**WHAT YOU NEED TO DO**
1. Answer these about the Sickle page:
(a) What is the library's current version?
(b) In v0.7.0, the 'OAIResponse' class moved from which module to which?
(c) Which metadataPrefix value does the setup code pass to ListRecords?
2. Please change "production" to "live deployments" in the part of the Sickle page starting with "pip install sickle" and going on through "imports will break.", and give that part again.

**DOCUMENT EXTRACT**
··········

Sickle

raw JSON →
0.7.0 verified Fri May 01 auth: no python

A lightweight OAI (Open Archives Initiative) client library for Python, designed to harvest metadata from OAI-PMH compliant repositories. Current version is 0.7.0, with maintenance releases as needed.

pip install sickle
error AttributeError: module 'sickle' has no attribute 'OAIResponse'
cause Trying to use 'sickle.OAIResponse' directly, but it's not a top-level attribute unless explicitly imported.
fix
Use 'from sickle import OAIResponse' or access it as 'sickle.oaipmh.OAIResponse' (deprecated).
error requests.exceptions.SSLError: HTTPSConnectionPool(host='...', port=443): Max retries exceeded with url: ... (Caused by SSLError(SSLCertVerificationError(1, '[SSL: CERTIFICATE_VERIFY_FAILED] certificate verify failed')))
cause The OAI endpoint uses a self-signed or invalid SSL certificate.
fix
If you trust the endpoint, pass 'verify=False' to Sickle constructor (not recommended in production). For production, use proper certificates.
breaking In v0.7.0, the 'OAIResponse' class moved from 'sickle.oaipmh' to top-level 'sickle'. Old imports will break.
fix Change imports from 'from sickle.oaipmh import OAIResponse' to 'from sickle import OAIResponse'.
gotcha The 'ListRecords' iterator internally handles resumption tokens automatically. However, if you manually iterate and break early, the underlying HTTP session may not be cleanly closed. Always use context managers or iterate fully.
fix Wrap usage in a 'with Sickle(...) as app:' context manager to ensure cleanup.
deprecated The 'max_retries' parameter is deprecated in favor of 'retry_status_codes' and 'retry_backoff_factor' via requests adapter.
fix Use 'from requests.adapters import HTTPAdapter' to configure retries.

Basic setup: create a Sickle instance pointing to an OAI-PMH base URL, then iterate over records. Use 'verify=False' for self-signed certs (not recommended).

from sickle import Sickle

sickle = Sickle('https://api.example.com/oai', verify=True)
records = sickle.ListRecords(metadataPrefix='oai_dc')
for record in records:
    print(record.header.identifier, record.metadata.get('title', ''))

··········

**DATASET ENTRIES**
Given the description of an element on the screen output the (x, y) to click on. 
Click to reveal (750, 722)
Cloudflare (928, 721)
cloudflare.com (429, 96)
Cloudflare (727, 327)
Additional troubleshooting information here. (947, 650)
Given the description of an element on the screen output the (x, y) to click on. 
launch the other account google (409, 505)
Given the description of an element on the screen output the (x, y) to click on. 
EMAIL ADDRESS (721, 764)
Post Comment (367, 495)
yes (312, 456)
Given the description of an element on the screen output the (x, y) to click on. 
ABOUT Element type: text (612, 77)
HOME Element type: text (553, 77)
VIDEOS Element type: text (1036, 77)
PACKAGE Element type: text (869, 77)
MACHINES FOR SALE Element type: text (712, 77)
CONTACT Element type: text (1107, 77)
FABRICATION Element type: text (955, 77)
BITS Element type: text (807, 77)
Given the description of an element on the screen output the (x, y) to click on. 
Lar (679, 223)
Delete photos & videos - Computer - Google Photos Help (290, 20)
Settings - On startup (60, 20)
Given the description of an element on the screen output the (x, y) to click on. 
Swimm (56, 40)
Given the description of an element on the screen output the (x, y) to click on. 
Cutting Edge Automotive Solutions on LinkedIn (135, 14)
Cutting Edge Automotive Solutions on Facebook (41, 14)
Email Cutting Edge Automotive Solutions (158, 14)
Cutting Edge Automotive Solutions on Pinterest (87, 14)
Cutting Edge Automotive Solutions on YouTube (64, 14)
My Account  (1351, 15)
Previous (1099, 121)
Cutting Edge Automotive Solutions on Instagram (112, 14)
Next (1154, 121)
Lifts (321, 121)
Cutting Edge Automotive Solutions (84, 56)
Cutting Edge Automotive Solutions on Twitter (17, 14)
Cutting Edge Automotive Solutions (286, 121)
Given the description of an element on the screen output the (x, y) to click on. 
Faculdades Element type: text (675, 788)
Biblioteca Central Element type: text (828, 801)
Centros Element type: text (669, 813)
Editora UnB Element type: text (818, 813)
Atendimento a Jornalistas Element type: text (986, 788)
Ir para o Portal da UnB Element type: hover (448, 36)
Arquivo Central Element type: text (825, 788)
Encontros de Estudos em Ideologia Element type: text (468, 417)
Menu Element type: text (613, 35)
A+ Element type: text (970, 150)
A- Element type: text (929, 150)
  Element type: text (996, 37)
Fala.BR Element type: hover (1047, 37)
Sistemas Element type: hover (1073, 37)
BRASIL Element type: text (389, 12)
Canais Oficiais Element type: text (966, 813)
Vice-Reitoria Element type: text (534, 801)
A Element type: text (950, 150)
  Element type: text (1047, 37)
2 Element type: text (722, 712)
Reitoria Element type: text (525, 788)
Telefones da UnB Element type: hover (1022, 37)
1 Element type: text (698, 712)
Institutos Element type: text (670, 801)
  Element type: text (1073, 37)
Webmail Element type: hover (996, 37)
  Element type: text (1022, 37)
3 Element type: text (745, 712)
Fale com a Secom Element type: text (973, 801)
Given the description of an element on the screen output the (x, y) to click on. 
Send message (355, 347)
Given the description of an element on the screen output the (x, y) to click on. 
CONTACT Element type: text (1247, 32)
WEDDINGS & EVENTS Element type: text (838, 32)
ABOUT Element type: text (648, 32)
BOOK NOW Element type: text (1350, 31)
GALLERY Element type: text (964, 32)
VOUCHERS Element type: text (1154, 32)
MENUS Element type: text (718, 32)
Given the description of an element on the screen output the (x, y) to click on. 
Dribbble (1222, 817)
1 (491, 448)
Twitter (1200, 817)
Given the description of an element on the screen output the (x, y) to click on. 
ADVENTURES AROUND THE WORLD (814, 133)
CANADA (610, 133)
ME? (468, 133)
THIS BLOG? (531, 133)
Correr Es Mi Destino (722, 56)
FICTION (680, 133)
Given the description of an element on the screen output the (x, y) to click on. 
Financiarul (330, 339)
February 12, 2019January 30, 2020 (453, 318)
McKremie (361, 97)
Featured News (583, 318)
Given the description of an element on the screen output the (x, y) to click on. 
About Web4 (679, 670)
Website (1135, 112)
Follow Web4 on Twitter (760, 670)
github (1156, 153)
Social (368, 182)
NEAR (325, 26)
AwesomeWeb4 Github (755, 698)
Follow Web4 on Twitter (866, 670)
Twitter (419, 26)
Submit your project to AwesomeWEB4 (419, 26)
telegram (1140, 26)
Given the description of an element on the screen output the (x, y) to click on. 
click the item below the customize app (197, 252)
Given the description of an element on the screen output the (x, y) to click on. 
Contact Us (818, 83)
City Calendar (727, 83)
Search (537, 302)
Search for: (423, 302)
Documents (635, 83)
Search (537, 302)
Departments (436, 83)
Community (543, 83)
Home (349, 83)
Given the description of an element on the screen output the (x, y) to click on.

··········

**RESULTS IN ORDER**
1.
(a) 0.7.0
(b) From 'sickle.oaipmh' to top-level 'sickle'.
(c) 'oai_dc'

2.
pip install sickle
error AttributeError: module 'sickle' has no attribute 'OAIResponse'
cause Trying to use 'sickle.OAIResponse' directly, but it's not a top-level attribute unless explicitly imported.
fix
Use 'from sickle import OAIResponse' or access it as 'sickle.oaipmh.OAIResponse' (deprecated).
error requests.exceptions.SSLError: HTTPSConnectionPool(host='...', port=443): Max retries exceeded with url: ... (Caused by SSLError(SSLCertVerificationError(1, '[SSL: CERTIFICATE_VERIFY_FAILED] certificate verify failed')))
cause The OAI endpoint uses a self-signed or invalid SSL certificate.
fix
If you trust the endpoint, pass 'verify=False' to Sickle constructor (not recommended in live deployments). For live deployments, use proper certificates.
breaking In v0.7.0, the 'OAIResponse' class moved from 'sickle.oaipmh' to top-level 'sickle'. Old imports will break.